Resultado esperado —
Copia sin alteraciones el fragmento del texto sobre los celtas que comienza en "Como ya sabréis" y termina en "familiarizados con ellos.".

Como ya sabréis si leísteis mis posts anteriores, una de mis grandes pasiones es la isla esmeralda y, en especial, la cultura celta irlandesa. Así pues, voy a compartir con vosotros algunos datos para que estéis familiarizados con ellos.
Los celtas
Este pueblo de origen indoeuropeo data de la Edad de Hierro y sus diferentes tribus hablaban lenguas con raíces comunes. Se asentaron en varios territorios, tales como las Islas Británicas, Francia, la península Ibérica (Asturias, Galicia, Cantabria y algunas zonas de Castilla), el noroeste de Portugal y el norte de Italia. La expansión del Imperio Romano y las migraciones de los pueblos germánicos acabaron por hacer que la cultura celta y sus lenguas quedaran restringidas a los territorios de Irlanda, Gales, Escocia, Cornualles, la Isla de Man y la Bretaña francesa. Los romanos se referían a los habitantes de la Francia actual como Galos (¿os suena Asterix?). Aquí os dejo un trailer de El Secreto de la Poción Mágica para refrescaros la memoria.

Material extraído —
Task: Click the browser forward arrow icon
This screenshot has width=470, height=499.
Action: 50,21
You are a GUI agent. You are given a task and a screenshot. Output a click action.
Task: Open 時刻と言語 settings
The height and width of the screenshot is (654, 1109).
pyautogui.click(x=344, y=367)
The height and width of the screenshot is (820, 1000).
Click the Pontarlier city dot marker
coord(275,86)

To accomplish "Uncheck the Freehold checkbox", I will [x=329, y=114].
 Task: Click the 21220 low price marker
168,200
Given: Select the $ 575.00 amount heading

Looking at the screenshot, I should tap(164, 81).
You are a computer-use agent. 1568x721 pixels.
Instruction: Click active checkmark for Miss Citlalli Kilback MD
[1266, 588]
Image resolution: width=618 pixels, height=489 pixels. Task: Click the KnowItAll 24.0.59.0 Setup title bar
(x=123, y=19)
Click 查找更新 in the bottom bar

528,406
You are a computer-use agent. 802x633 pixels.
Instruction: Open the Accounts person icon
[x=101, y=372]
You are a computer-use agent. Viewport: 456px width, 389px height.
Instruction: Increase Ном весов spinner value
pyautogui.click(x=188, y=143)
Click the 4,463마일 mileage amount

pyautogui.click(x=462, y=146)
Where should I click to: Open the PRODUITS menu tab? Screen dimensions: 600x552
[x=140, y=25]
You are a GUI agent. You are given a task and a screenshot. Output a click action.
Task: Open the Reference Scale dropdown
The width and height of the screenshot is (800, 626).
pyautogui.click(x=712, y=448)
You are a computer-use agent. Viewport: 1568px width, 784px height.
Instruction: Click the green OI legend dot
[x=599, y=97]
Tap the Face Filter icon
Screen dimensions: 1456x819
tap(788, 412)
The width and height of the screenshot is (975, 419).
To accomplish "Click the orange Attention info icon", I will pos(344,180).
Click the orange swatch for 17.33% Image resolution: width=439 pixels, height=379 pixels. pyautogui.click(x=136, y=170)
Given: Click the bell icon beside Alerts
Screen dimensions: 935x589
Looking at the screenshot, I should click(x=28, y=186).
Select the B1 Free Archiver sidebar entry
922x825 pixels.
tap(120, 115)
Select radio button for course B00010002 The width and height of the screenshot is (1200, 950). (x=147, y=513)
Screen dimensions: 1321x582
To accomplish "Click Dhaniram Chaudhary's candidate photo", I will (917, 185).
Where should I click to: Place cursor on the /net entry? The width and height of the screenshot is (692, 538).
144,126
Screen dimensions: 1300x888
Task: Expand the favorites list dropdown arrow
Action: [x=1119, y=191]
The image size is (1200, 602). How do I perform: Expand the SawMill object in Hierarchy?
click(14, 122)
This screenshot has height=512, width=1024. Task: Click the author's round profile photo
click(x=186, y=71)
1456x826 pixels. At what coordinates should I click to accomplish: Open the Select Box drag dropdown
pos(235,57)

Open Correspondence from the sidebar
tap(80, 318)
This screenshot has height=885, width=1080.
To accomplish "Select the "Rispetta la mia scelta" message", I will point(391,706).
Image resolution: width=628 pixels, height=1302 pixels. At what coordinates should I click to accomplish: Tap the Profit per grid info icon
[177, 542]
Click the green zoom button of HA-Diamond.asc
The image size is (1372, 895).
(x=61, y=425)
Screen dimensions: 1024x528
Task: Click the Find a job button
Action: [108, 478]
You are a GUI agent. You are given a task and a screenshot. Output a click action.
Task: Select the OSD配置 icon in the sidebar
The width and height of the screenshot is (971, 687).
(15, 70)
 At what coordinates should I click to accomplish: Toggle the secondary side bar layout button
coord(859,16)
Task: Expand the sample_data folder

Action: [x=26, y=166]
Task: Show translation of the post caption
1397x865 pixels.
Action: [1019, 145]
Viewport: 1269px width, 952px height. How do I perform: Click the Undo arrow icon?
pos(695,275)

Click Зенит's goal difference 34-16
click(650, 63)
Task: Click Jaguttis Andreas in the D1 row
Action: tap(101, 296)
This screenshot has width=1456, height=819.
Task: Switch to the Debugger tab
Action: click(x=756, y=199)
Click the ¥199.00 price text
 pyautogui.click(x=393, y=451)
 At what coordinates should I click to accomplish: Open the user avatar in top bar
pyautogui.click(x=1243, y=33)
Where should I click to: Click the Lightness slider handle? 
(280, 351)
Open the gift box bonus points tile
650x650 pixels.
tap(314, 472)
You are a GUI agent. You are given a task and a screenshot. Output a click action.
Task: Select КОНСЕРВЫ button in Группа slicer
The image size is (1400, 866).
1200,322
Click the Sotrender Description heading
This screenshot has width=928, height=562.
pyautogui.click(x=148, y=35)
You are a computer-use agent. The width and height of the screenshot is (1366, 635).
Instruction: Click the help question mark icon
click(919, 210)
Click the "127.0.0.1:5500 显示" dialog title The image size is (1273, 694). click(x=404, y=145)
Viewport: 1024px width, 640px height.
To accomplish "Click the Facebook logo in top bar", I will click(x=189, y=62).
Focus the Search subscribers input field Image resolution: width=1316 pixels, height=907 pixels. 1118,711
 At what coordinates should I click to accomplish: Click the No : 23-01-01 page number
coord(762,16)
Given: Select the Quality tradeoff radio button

Respuesta escrita —
Como ya sabréis si leísteis mis posts anteriores, una de mis grandes pasiones es la isla esmeralda y, en especial, la cultura celta irlandesa. Así pues, voy a compartir con vosotros algunos datos para que estéis familiarizados con ellos.